Transcribe only what runs from the line containing "1213x980 pixels." through the final line below, exactly, and leave every picture out.

__Records for processing__.
══════════════════════════════

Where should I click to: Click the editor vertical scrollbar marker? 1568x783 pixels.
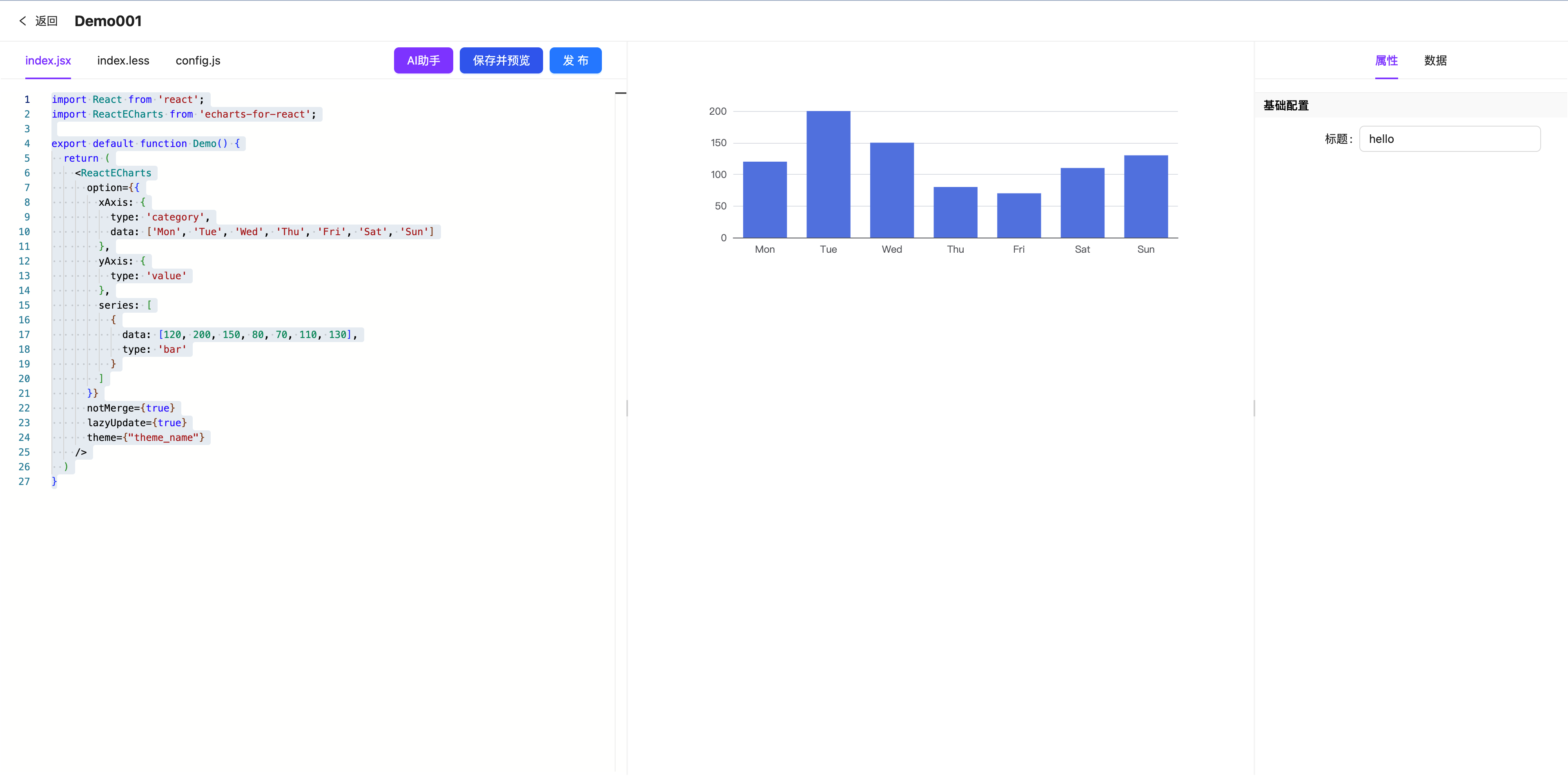click(620, 93)
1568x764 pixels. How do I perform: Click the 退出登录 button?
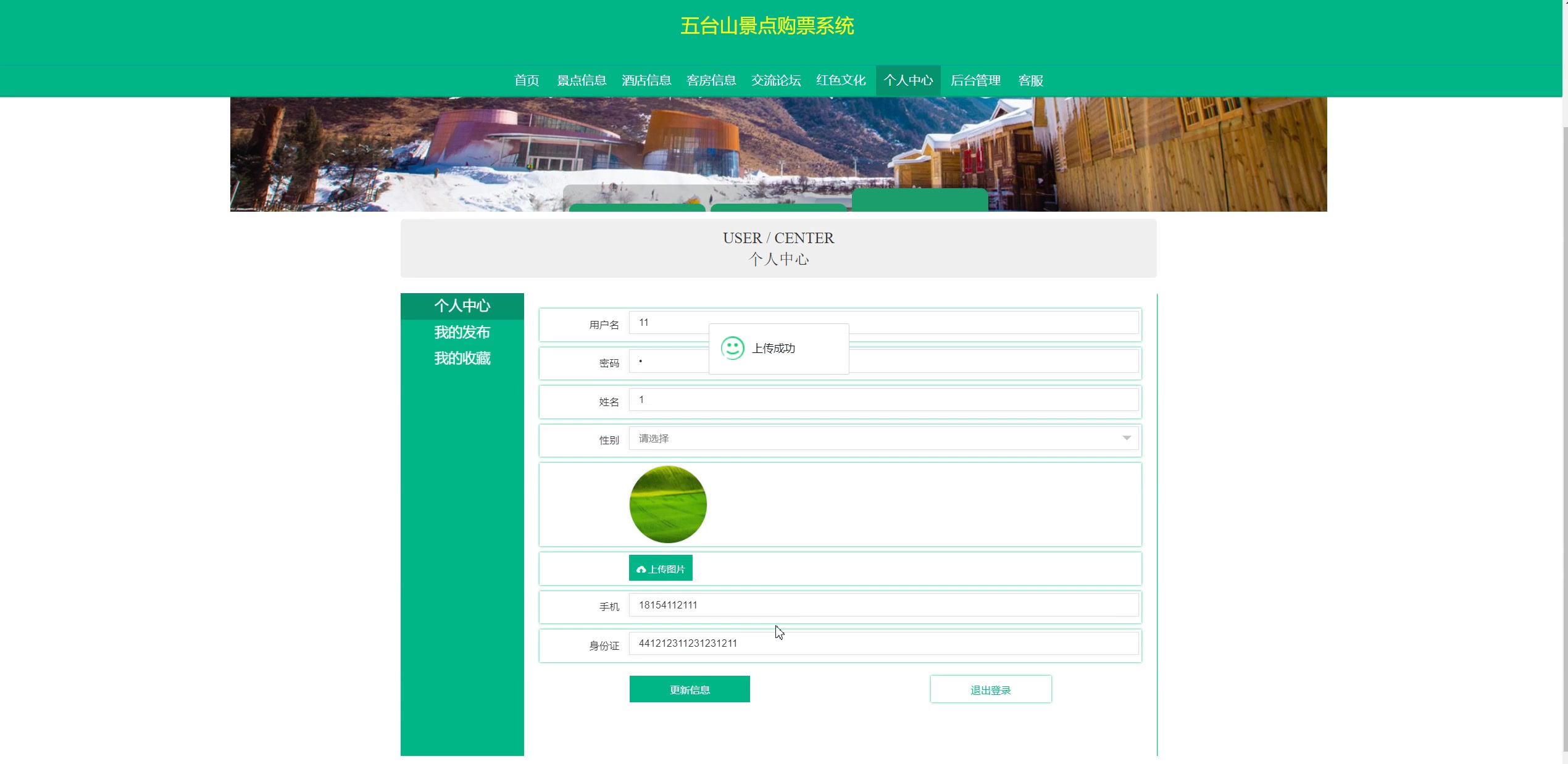click(990, 689)
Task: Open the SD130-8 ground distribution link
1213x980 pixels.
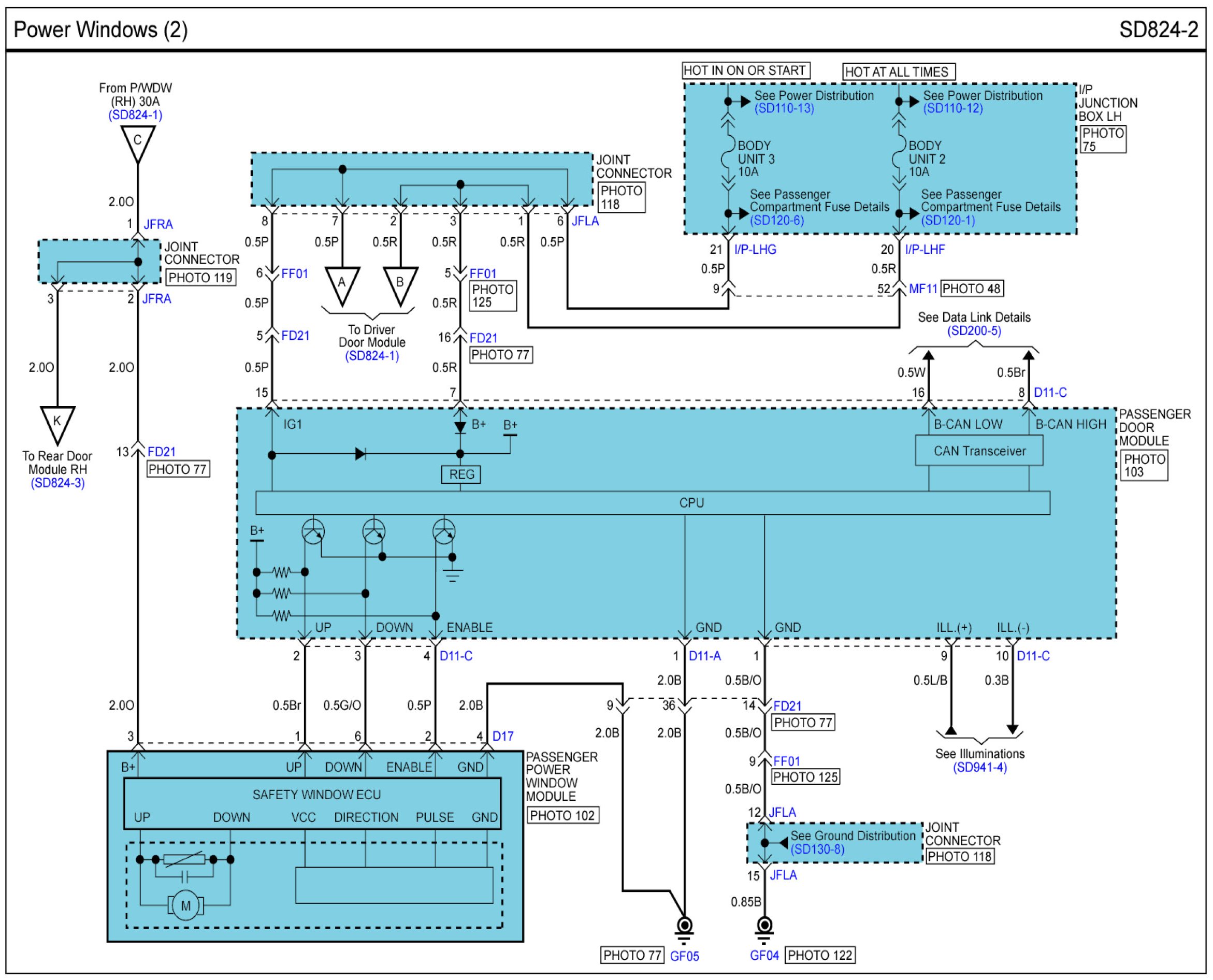Action: point(817,849)
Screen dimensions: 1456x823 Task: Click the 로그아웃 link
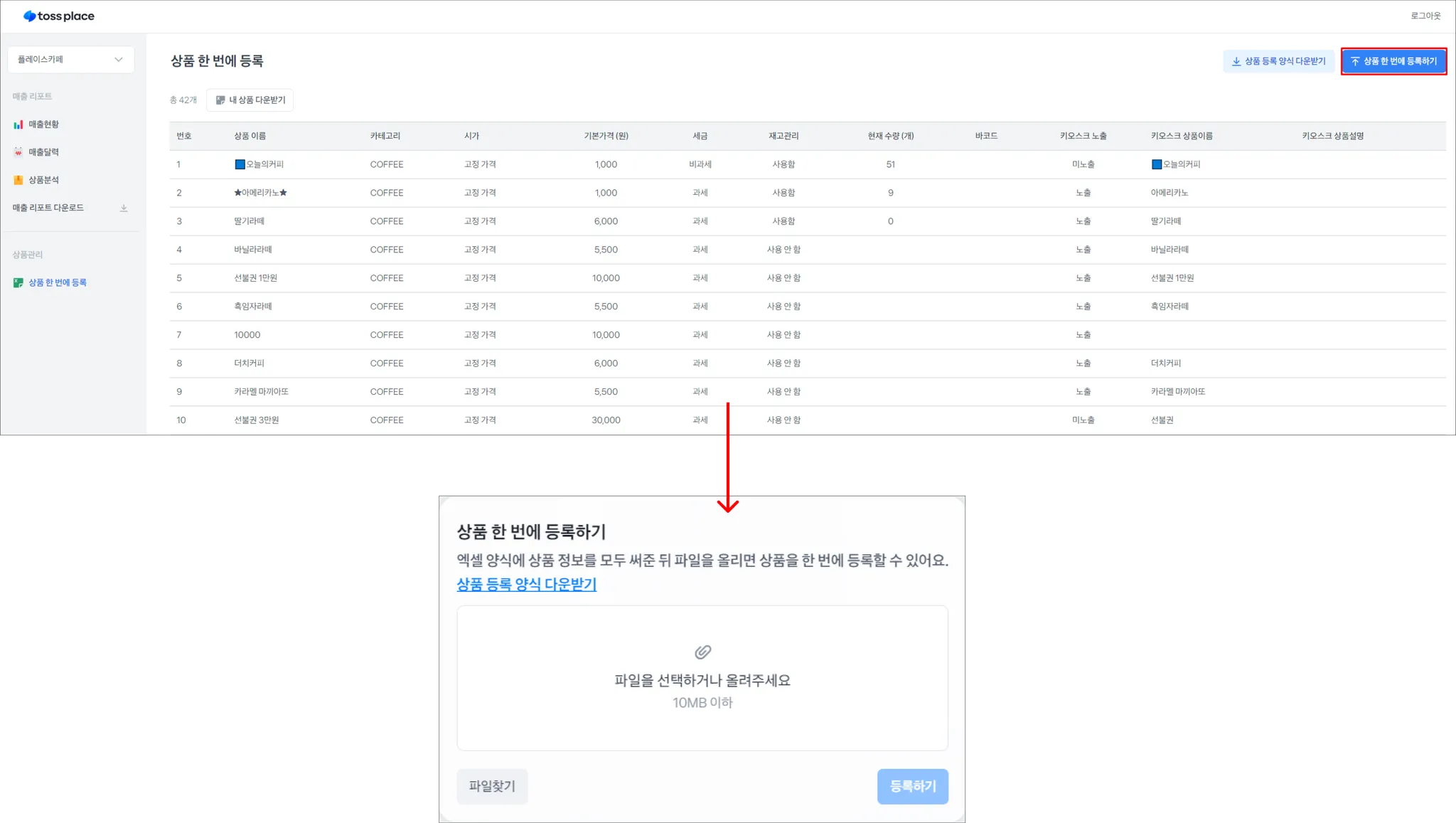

══════════════════════════════

__Task solution__.
1213x980 pixels.
Action: point(817,849)
Screen dimensions: 1456x823 Task: Click the 로그아웃 link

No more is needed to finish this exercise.